If it makes a difference, I'm doing this so that I can write the data to a text file and load it into a database using Oracle SQL*Loader.
I essentially ended up doing Alex Martelli's answer. Here's a more complete implementation:
>>> from datetime import datetime
>>> d = datetime.now()
>>> d = d.replace(microsecond=0, tzinfo=None)
>>> str(d)
'2009-10-29 11:27:27'
The only difference is that str(d) is equivalent to d.isoformat(' ').
isoformat works on datetime instances w/o limitation of range:
>>> import datetime
>>> x=datetime.datetime(1865, 7, 2, 9, 30, 21)
>>> x.isoformat()
'1865-07-02T09:30:21'
If you need a different-format string it's not too hard to slice, dice and remix pieces of the string you get from isoformat, which is very consistent (YYYY-MM-DDTHH:MM:SS.mmmmmm, with the dot and following microseconds omitted if microseconds are zero).
The documentation seems pretty clear about this:
The exact range of years for which strftime() works also varies across platforms.
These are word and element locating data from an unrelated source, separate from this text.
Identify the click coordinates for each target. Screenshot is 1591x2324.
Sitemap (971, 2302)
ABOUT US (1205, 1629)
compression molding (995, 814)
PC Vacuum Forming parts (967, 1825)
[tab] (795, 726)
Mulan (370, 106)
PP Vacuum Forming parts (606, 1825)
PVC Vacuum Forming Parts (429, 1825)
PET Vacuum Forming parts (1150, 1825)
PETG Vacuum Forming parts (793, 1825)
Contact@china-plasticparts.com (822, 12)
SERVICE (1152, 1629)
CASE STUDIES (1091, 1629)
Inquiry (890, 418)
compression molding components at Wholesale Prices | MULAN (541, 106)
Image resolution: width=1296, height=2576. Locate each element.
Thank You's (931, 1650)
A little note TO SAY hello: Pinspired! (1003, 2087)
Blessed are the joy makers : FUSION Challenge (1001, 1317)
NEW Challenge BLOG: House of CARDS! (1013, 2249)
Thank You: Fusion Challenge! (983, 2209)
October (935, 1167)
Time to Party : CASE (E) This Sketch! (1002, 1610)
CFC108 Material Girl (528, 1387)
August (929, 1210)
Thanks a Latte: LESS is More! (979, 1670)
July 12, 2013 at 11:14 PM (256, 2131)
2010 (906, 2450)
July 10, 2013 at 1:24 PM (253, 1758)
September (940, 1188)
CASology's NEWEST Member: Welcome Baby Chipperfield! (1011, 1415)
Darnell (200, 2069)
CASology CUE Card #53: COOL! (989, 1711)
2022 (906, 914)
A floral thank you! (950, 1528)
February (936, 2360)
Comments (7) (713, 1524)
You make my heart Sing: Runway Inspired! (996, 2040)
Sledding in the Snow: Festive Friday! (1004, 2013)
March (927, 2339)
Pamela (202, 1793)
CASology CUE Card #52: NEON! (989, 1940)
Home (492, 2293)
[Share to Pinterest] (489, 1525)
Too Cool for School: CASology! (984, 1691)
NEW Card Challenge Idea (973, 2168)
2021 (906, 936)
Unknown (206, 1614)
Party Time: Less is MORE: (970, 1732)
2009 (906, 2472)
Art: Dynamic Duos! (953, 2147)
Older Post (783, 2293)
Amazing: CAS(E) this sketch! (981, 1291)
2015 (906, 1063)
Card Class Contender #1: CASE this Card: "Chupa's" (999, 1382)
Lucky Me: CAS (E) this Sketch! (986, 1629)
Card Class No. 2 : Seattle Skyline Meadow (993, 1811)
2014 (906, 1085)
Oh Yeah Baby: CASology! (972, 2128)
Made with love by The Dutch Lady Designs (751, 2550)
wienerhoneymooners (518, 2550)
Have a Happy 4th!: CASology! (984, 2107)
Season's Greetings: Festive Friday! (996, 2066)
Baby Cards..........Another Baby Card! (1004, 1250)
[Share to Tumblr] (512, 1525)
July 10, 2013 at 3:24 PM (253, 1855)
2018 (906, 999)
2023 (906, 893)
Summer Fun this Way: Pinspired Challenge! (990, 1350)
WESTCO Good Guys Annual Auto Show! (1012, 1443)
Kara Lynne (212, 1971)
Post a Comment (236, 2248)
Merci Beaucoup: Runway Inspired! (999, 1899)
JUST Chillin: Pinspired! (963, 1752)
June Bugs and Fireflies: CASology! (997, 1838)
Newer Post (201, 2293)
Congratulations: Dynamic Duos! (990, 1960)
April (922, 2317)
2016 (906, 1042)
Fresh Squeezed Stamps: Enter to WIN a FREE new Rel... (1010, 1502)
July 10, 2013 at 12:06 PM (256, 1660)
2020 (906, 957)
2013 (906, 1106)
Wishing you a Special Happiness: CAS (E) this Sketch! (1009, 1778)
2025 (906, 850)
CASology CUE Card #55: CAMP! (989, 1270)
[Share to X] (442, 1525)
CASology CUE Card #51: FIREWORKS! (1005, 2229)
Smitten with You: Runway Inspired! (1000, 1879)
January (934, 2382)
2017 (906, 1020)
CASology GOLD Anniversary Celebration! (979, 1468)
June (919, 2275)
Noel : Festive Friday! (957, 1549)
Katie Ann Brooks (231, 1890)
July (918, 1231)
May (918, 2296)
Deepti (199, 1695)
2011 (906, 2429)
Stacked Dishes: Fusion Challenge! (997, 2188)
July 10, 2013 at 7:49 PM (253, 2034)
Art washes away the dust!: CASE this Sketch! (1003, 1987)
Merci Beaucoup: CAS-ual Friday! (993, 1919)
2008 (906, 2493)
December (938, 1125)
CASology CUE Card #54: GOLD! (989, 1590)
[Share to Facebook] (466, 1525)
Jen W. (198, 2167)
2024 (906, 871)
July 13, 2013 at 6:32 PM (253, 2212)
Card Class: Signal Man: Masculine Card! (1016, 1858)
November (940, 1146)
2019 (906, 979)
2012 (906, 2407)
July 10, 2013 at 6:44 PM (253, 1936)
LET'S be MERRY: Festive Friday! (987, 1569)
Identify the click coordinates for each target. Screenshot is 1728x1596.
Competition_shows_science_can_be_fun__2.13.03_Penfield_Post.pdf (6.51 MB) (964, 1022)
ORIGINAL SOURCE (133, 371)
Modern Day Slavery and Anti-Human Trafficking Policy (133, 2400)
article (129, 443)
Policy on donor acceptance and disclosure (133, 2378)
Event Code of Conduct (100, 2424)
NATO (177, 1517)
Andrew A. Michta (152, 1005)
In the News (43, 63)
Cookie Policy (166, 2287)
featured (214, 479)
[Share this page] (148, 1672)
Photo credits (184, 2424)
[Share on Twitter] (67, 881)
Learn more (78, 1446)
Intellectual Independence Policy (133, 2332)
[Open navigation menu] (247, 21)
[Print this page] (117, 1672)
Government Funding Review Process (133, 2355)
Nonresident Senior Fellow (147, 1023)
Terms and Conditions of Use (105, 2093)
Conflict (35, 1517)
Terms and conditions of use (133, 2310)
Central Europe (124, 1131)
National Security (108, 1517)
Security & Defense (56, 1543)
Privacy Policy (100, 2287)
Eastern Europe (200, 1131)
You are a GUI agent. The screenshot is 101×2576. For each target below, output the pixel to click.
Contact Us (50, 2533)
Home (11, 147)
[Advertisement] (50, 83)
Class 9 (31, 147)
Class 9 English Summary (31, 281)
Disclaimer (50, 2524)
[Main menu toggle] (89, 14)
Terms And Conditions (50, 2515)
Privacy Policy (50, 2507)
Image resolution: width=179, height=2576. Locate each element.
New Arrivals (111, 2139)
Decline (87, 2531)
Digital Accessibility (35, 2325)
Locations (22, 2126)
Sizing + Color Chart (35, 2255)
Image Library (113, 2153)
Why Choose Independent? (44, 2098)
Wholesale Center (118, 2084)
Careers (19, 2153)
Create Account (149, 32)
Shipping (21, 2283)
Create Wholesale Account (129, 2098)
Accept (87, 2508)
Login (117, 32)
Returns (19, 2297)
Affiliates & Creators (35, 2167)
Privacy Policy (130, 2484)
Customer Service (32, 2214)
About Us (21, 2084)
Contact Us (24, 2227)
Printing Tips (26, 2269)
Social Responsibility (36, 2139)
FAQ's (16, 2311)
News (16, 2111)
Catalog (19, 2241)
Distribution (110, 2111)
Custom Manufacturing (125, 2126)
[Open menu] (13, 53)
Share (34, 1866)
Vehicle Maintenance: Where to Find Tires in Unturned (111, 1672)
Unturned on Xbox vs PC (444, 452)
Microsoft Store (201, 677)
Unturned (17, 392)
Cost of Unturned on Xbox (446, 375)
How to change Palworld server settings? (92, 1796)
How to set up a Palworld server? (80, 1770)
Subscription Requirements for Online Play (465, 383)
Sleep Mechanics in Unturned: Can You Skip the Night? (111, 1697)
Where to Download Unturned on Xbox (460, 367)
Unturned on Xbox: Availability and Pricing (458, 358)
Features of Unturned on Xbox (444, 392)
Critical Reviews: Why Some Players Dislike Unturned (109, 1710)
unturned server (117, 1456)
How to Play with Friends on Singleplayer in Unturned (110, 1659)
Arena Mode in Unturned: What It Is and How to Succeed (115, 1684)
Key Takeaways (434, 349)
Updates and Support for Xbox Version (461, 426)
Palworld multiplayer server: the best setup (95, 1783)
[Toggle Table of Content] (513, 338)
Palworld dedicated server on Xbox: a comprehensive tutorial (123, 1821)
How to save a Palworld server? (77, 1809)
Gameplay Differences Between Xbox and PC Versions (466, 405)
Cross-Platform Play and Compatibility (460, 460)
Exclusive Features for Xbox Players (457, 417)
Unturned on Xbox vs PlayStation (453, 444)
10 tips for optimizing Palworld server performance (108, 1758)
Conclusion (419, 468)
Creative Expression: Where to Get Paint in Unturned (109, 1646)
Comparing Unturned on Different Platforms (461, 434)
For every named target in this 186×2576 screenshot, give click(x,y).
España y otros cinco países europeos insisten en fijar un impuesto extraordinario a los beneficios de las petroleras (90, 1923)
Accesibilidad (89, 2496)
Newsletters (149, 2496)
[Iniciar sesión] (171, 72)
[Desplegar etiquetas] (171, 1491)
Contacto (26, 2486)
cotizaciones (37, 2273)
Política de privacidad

Regardless of platform, years before 1900 cannot be used.
So there isn't going to be a solution that uses strftime(). Luckily, it's pretty straightforward to do this "by hand":
>>> "%02d-%02d-%02d %02d:%02d" % (d.year,d.month,d.day,d.hour,d.minute)
'1899-01-01 00:00'
mxDateTime can handle arbitrary dates. Python's time and datetime modules use UNIX timestamps internally, that's why they have limited range.
In [5]: mx.DateTime.DateTime(1899)
Out[5]: <mx.DateTime.DateTime object for '1899-01-01 00:00:00.00' at 154a960>
In [6]: DateTime.DateTime(1899).Format('%Y-%m-%d')
Out[6]: 1899-01-01
This is from the matplotlib source. Could provide a good starting point for rolling your own.
def strftime(self, dt, fmt):
fmt = self.illegal_s.sub(r"\1", fmt)
fmt = fmt.replace("%s", "s")
if dt.year > 1900:
return cbook.unicode_safe(dt.strftime(fmt))
year = dt.year
# For every non-leap year century, advance by
# 6 years to get into the 28-year repeat cycle
delta = 2000 - year
off = 6*(delta // 100 + delta // 400)
year = year + off
# Move to around the year 2000
year = year + ((2000 - year)//28)*28
timetuple = dt.timetuple()
s1 = time.strftime(fmt, (year,) + timetuple[1:])
sites1 = self._findall(s1, str(year))
s2 = time.strftime(fmt, (year+28,) + timetuple[1:])
sites2 = self._findall(s2, str(year+28))
sites = []
for site in sites1:
if site in sites2:
sites.append(site)
s = s1
syear = "%4d" % (dt.year,)
for site in sites:
s = s[:site] + syear + s[site+4:]
return cbook.unicode_safe(s)
This is the "feature" of the ctime library (UTF).
Also You may have problem above 2038.